There are multiple reports of amitosis occurring when nuclei bud out through the plasma membrane of a polyploid cell. This process has been observed in amniotic cells transformed by a virus and in mouse embryo fibroblast lines exposed to carcinogens. A similar process called extrusion has been described for mink trophoblasts, a tissue in which fissioning is also observed. Asymmetric cell division has also been described in polyploid giant cancer cells and low eukaryotic cells and is reported to occur by the amitotic processes of splitting, budding, or burst-like mechanisms.

== Examples ==
An example of amitosis particularly suited to the formation of multiple differentiated nuclei in a reasonably short period of time has been shown to occur during the differentiation of fluid-enclosing hemispheres called domes from adherent Ishikawa endometrial monolayer cells during an approximately 20-hour period. Aggregates of nuclei from monolayer syncytia become enveloped in mitochondrial membranes, forming structures (mitonucleons) that become elevated as a result of vacuole formation during the initial 6 hours of differentiation. In other systems, such changes accompany apoptosis, but not in differentiating Ishikawa cells, where the processes appear to accompany changes in DNA essential for the newly created, differentiated dome cells. Finally, the chromatin filaments emerging from these processes form a mass from which dozens of dome nuclei are amitotically generated over approximately 3 hours with the apparent involvement of nuclear envelope-limited sheets.

== In development ==
Examination of fetal guts during development (5 to 7 weeks), colonic adenomas, and adenocarcinomas has revealed nuclei that appear as hollow bells encased in tubular syncytia. These structures can either divide symmetrically by an amitotic nuclear fission process, forming new "bells", or undergo fission asymmetrically, resulting in one of seven other nuclear morphotypes, five of which appear to be specific to development since they are rarely observed in adult organisms.

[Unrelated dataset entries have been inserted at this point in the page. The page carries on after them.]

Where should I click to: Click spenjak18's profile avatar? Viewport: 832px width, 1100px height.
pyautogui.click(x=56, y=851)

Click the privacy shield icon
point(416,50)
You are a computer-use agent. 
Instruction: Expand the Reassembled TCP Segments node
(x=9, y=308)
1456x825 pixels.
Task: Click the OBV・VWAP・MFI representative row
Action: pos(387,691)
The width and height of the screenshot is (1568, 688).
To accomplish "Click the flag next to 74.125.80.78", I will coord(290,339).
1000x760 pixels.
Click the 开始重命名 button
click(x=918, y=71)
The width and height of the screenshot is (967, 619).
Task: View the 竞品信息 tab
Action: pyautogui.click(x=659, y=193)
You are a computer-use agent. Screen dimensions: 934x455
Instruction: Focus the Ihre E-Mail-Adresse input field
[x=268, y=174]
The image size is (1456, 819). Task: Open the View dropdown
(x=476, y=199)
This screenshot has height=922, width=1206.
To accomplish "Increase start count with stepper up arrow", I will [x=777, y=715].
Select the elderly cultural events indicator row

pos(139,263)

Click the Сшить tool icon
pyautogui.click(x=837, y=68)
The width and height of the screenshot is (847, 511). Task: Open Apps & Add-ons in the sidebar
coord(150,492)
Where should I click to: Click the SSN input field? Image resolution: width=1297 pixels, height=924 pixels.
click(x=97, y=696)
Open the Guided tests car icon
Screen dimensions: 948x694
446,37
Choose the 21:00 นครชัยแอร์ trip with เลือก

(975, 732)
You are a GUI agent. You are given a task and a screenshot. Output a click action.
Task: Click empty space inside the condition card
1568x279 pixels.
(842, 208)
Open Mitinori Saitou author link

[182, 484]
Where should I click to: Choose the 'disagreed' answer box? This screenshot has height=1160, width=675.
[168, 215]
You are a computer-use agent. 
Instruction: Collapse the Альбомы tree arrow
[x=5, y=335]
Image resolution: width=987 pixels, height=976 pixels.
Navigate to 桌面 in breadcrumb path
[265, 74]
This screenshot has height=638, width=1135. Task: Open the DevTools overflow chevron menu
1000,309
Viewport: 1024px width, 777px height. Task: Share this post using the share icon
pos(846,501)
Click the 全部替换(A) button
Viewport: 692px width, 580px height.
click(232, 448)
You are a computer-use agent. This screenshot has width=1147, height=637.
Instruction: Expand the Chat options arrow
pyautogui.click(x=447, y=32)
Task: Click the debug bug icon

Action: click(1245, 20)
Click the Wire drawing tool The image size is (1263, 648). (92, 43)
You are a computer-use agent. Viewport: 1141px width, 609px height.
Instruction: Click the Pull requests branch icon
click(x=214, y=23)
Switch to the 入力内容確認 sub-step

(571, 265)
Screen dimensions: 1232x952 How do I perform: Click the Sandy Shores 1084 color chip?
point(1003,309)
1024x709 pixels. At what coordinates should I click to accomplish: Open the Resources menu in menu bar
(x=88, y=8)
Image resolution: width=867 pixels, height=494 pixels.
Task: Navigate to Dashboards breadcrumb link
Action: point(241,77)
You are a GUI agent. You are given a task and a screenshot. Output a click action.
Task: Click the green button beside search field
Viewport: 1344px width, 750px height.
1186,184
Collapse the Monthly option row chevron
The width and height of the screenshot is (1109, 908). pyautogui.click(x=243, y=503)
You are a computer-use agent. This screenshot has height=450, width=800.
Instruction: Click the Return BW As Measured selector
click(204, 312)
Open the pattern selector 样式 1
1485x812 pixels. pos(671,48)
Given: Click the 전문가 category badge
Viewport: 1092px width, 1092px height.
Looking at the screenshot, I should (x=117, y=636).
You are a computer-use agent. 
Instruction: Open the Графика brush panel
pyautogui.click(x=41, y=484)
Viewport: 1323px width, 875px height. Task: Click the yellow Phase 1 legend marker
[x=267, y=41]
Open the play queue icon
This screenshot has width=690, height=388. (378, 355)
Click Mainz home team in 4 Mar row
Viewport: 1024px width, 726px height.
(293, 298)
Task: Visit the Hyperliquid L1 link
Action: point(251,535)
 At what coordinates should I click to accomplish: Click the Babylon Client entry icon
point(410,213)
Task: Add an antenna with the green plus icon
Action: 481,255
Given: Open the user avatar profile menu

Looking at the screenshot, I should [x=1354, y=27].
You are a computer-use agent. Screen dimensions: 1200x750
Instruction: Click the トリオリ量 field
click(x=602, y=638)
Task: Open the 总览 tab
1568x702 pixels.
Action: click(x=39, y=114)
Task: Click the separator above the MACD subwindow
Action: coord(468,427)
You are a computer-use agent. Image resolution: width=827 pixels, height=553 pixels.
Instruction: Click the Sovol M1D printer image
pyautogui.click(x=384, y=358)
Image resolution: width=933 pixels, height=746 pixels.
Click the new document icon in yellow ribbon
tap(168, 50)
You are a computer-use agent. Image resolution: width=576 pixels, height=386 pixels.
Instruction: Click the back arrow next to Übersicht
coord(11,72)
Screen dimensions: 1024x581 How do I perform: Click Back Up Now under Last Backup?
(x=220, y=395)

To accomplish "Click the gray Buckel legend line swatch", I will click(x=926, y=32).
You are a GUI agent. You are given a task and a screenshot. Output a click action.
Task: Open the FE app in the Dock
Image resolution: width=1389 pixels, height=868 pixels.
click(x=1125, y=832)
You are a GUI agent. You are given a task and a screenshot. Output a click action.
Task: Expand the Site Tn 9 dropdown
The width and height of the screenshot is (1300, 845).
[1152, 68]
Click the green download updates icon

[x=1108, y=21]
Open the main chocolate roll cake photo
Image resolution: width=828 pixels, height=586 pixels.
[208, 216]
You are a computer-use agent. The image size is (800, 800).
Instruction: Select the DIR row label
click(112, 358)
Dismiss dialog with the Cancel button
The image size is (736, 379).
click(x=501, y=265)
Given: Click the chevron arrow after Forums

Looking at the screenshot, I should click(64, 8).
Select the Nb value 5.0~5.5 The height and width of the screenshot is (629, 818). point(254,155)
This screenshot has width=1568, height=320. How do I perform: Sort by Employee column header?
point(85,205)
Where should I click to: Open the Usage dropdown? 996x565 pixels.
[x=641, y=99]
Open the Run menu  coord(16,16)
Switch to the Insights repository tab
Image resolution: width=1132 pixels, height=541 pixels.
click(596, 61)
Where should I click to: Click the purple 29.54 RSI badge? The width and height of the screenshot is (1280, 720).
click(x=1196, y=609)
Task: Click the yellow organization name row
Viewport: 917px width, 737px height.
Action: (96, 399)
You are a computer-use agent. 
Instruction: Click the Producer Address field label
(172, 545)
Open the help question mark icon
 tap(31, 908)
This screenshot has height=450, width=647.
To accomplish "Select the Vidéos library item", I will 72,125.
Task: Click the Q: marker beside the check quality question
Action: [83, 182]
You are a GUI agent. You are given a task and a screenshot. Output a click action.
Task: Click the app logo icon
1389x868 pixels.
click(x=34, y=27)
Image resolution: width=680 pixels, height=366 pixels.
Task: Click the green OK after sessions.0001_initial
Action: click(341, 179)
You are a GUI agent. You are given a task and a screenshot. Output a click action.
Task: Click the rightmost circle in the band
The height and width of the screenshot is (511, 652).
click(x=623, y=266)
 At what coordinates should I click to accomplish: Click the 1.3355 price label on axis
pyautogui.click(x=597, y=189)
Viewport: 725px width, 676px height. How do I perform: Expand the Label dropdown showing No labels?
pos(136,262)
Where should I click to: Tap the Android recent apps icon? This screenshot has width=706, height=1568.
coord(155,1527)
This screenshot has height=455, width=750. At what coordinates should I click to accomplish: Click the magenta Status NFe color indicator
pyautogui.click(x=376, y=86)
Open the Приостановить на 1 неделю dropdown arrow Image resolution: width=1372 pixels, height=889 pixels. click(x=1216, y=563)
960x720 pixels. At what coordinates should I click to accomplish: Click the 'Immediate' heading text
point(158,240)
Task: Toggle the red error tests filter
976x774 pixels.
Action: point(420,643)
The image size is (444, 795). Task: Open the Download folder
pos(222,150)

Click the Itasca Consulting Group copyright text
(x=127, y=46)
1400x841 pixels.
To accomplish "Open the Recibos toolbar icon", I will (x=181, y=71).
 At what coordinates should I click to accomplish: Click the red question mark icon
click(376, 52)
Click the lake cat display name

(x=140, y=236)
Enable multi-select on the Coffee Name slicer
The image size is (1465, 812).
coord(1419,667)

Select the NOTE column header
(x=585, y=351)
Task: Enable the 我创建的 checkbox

The current body of literature suggests that amitosis may be involved in cellular development in humans, likely during the fetal and embryonic phases of development when the majority of these cells are produced.

When the intestinal stem cells (ISCs) in fruit flies' guts are seriously reduced, they use amitosis to repair the damage. Cells in another part of the gut, called enterocytes, reduce the number of chromosomes without going through the normal division process. This helps replace the lost ISCs, keeping the gut functioning properly.